From the CrimethInc. collective (15/03/2022) …

How Refugees Can Continue Revolutionary Struggle in Foreign Lands

Eleven years ago, on March 15, 2011, protests broke out in Syria against the regime of Bashar al-Assad. Over the following years, a revolution took place, wresting much of the country from Assad’s control. Yet as governments around the world intervened to support various factions, the struggle became more and more violent, culminating with the rise of the Islamic State, on one side, while the Russian government stepped in on the other side to enable Assad retain power at a tremendous cost in human lives. Millions of Syrians were forced to flee.

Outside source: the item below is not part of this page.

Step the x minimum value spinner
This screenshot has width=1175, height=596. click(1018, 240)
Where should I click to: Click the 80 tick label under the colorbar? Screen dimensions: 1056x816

In Paris, some exiles from the Syrian Revolution founded the Syrian Cantina, a community center providing a space for social movements and organizing events to bring together revolutionaries and grassroots organizers from around the world. In the following interview, the participants recount how they were politicized in the course of the revolution, describe the challenges of becoming organizers in a new country, and analyze the roots of a false “anti-imperialism” that silences the voices of the people whose interests it claims to defend. As millions are driven into exile from Afghanistan and Ukraine to Sudan and Haiti, this is an invaluable document about how refugees can continue their organizing in new contexts, how locals can help to make this possible, and the meaning of international solidarity.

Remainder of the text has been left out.